EXTRACT TO READ:
>>>>>

# Parts Web site



## Guest (Sep 10, 2002)

Hey everyone I just found a web site called importperformanceparts.net and i'm wondering if anyone has ever bought from this web site. It looks like the have alot of good stuff. I've just never heard of it. I'm looking of buying pistons, rods and a cranck. So I really need a reliable source. If you know a better site tell. Thanks in advance.


----------



## Guest (Sep 12, 2002)

to really tell if a website is reliable, u got to make sure they have good customer service, that they are an authorized dealer, have a secure site, and all that good stuff, but i mean, if they have a lot of good stuff for our cars, i would take advantage of that, not too many people offer parts for us, the only site i've seen with the most performance/cosmetics for our cars is importpartsplus.com


----------



## toolapcfan (Jul 10, 2002)

I'd give them a try, on the stuff I looked up they were cheaper than anywhere else I've checked. They have short throw shifters for $55, don't know how good they are. Their ACT clutches were cheaper, Fidanza flywheels were cheaper. I'm going to bookmark that site. Check out www.nopionline.com they've got a lot of stuff and their prices are pretty good on certain things, but you should always shop around, and their customer service has been questionable as of lately.


----------



## Teknokid (Jun 1, 2002)

check out www.autodynamic.com. I have purchased some stuff from them, not online but at their warehouse. They are really helpful and courteous people.


----------

<<<<<

TASK SET:
(A) What price does toolapcfan give for short throw shifters in the forum thread?
(B) Repeat the part of the forum thread starting at "to really tell" and ending at "(Jul 10, 2002)".
(C) Summarize the forum thread in two sentences.
Use only the forum thread to respond.

RECORDS:
>>>>>

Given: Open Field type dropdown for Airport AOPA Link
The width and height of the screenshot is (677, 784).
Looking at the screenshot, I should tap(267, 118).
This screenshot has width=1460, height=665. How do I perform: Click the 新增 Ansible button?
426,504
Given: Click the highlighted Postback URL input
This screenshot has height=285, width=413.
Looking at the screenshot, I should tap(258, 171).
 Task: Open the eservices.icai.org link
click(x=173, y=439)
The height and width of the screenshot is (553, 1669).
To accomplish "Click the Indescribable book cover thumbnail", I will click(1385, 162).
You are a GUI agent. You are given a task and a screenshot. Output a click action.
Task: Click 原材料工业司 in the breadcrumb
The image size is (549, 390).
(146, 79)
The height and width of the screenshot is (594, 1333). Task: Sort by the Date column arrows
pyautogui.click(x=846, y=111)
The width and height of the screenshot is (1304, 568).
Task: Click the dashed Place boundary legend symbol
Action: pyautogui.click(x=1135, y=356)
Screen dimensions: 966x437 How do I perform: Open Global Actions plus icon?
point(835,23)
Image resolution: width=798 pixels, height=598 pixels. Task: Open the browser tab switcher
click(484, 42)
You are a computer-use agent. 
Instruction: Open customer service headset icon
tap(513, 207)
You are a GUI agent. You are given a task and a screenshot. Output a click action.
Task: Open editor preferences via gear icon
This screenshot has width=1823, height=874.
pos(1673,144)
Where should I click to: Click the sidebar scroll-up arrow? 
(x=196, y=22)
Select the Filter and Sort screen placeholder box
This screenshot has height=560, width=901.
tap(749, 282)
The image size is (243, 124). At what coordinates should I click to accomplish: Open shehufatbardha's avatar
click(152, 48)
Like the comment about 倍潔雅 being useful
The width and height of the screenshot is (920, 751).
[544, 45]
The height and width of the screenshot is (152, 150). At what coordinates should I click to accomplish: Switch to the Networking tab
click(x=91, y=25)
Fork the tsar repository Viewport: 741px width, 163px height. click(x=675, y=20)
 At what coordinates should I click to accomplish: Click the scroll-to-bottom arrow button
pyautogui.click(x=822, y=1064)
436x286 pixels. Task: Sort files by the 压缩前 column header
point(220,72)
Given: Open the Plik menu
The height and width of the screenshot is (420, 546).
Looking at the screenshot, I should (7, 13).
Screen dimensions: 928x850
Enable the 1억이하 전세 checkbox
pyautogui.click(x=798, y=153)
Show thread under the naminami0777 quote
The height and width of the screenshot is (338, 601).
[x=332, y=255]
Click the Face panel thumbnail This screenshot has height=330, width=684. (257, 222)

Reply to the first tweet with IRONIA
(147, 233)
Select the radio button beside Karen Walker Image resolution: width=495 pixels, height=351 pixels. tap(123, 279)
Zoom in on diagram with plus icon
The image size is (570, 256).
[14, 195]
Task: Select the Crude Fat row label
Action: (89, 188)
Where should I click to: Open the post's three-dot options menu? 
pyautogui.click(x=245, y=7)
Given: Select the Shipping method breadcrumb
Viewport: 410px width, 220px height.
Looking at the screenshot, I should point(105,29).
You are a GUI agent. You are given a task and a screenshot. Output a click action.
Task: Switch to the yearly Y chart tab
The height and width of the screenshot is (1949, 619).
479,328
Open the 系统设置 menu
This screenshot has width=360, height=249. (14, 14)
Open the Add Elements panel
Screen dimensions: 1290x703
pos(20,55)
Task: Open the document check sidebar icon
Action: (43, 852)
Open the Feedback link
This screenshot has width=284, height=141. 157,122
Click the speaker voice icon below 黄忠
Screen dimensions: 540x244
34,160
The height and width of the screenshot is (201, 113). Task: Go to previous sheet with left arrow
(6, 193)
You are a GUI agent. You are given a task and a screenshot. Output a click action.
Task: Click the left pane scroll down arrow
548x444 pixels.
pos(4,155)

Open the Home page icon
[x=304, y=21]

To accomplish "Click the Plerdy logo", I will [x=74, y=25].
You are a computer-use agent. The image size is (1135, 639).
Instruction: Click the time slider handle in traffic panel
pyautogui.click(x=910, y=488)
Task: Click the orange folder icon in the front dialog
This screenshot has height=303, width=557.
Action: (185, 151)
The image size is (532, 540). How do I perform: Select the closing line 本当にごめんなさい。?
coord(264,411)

<<<<<

TASK-BY-TASK OUTPUTS:
(A) $55

(B)
to really tell if a website is reliable, u got to make sure they have good customer service, that they are an authorized dealer, have a secure site, and all that good stuff, but i mean, if they have a lot of good stuff for our cars, i would take advantage of that, not too many people offer parts for us, the only site i've seen with the most performance/cosmetics for our cars is importpartsplus.com


----------



## toolapcfan (Jul 10, 2002)

(C) A poster asks whether anyone has bought from importperformanceparts.net, since they need a reliable source for pistons, rods and a crank. Replies advise checking a site's customer service, dealer authorization and security, note that the site's prices were cheaper than elsewhere, and recommend importpartsplus.com, nopionline.com and autodynamic.com.